__The request__: Copy out the data below line for line, changing nothing.

__Dataset records__:
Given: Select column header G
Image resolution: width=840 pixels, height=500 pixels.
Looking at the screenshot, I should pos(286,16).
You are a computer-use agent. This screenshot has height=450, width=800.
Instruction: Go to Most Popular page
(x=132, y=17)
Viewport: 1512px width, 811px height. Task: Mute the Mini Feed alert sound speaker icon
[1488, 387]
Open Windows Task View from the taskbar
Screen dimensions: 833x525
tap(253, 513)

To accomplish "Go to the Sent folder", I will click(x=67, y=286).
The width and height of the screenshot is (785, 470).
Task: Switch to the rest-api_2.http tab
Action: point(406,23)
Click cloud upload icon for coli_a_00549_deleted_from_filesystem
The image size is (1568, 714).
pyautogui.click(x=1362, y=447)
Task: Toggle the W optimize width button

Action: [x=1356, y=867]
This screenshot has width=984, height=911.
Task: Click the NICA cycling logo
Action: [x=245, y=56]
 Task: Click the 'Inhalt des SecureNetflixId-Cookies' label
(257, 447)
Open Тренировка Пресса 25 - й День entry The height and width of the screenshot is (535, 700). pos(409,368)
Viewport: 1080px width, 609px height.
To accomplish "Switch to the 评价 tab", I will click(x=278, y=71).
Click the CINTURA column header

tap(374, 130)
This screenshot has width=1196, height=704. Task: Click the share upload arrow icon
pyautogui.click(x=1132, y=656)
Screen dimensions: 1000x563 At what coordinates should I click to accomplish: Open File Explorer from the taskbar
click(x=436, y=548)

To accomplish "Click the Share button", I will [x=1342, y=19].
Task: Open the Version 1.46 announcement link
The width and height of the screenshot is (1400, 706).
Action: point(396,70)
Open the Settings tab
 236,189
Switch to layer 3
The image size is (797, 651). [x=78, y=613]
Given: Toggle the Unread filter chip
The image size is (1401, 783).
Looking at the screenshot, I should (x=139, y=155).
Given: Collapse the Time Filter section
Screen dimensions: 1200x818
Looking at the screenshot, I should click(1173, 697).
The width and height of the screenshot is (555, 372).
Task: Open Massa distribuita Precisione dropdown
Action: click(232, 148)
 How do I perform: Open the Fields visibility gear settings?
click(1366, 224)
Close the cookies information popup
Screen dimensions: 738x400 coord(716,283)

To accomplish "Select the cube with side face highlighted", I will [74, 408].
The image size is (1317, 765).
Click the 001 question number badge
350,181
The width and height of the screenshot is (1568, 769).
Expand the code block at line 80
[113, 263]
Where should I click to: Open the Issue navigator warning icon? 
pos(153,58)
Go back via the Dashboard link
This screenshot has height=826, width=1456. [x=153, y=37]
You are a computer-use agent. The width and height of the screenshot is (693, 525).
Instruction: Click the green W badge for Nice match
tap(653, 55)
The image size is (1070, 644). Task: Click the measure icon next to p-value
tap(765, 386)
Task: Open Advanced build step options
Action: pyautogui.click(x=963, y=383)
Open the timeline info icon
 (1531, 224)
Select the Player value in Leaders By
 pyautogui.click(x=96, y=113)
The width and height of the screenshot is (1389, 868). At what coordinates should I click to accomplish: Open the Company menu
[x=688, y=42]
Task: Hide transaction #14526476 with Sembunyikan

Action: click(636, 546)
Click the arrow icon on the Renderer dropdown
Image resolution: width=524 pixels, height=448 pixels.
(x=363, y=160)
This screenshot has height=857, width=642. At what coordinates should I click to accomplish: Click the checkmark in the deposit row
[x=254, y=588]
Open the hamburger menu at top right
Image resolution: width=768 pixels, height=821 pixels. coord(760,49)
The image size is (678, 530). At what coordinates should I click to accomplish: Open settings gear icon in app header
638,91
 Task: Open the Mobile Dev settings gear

__Answer to this problem__:
Given: Select column header G
Image resolution: width=840 pixels, height=500 pixels.
Looking at the screenshot, I should pos(286,16).
You are a computer-use agent. This screenshot has height=450, width=800.
Instruction: Go to Most Popular page
(x=132, y=17)
Viewport: 1512px width, 811px height. Task: Mute the Mini Feed alert sound speaker icon
[1488, 387]
Open Windows Task View from the taskbar
Screen dimensions: 833x525
tap(253, 513)

To accomplish "Go to the Sent folder", I will click(x=67, y=286).
The width and height of the screenshot is (785, 470).
Task: Switch to the rest-api_2.http tab
Action: point(406,23)
Click cloud upload icon for coli_a_00549_deleted_from_filesystem
The image size is (1568, 714).
pyautogui.click(x=1362, y=447)
Task: Toggle the W optimize width button

Action: [x=1356, y=867]
This screenshot has width=984, height=911.
Task: Click the NICA cycling logo
Action: [x=245, y=56]
 Task: Click the 'Inhalt des SecureNetflixId-Cookies' label
(257, 447)
Open Тренировка Пресса 25 - й День entry The height and width of the screenshot is (535, 700). pos(409,368)
Viewport: 1080px width, 609px height.
To accomplish "Switch to the 评价 tab", I will click(x=278, y=71).
Click the CINTURA column header

tap(374, 130)
This screenshot has width=1196, height=704. Task: Click the share upload arrow icon
pyautogui.click(x=1132, y=656)
Screen dimensions: 1000x563 At what coordinates should I click to accomplish: Open File Explorer from the taskbar
click(x=436, y=548)

To accomplish "Click the Share button", I will [x=1342, y=19].
Task: Open the Version 1.46 announcement link
The width and height of the screenshot is (1400, 706).
Action: point(396,70)
Open the Settings tab
 236,189
Switch to layer 3
The image size is (797, 651). [x=78, y=613]
Given: Toggle the Unread filter chip
The image size is (1401, 783).
Looking at the screenshot, I should (x=139, y=155).
Given: Collapse the Time Filter section
Screen dimensions: 1200x818
Looking at the screenshot, I should click(1173, 697).
The width and height of the screenshot is (555, 372).
Task: Open Massa distribuita Precisione dropdown
Action: click(232, 148)
 How do I perform: Open the Fields visibility gear settings?
click(1366, 224)
Close the cookies information popup
Screen dimensions: 738x400 coord(716,283)

To accomplish "Select the cube with side face highlighted", I will [74, 408].
The image size is (1317, 765).
Click the 001 question number badge
350,181
The width and height of the screenshot is (1568, 769).
Expand the code block at line 80
[113, 263]
Where should I click to: Open the Issue navigator warning icon? 
pos(153,58)
Go back via the Dashboard link
This screenshot has height=826, width=1456. [x=153, y=37]
You are a computer-use agent. The width and height of the screenshot is (693, 525).
Instruction: Click the green W badge for Nice match
tap(653, 55)
The image size is (1070, 644). Task: Click the measure icon next to p-value
tap(765, 386)
Task: Open Advanced build step options
Action: pyautogui.click(x=963, y=383)
Open the timeline info icon
 (1531, 224)
Select the Player value in Leaders By
 pyautogui.click(x=96, y=113)
The width and height of the screenshot is (1389, 868). At what coordinates should I click to accomplish: Open the Company menu
[x=688, y=42]
Task: Hide transaction #14526476 with Sembunyikan

Action: click(636, 546)
Click the arrow icon on the Renderer dropdown
Image resolution: width=524 pixels, height=448 pixels.
(x=363, y=160)
This screenshot has height=857, width=642. At what coordinates should I click to accomplish: Click the checkmark in the deposit row
[x=254, y=588]
Open the hamburger menu at top right
Image resolution: width=768 pixels, height=821 pixels. coord(760,49)
The image size is (678, 530). At what coordinates should I click to accomplish: Open settings gear icon in app header
638,91
 Task: Open the Mobile Dev settings gear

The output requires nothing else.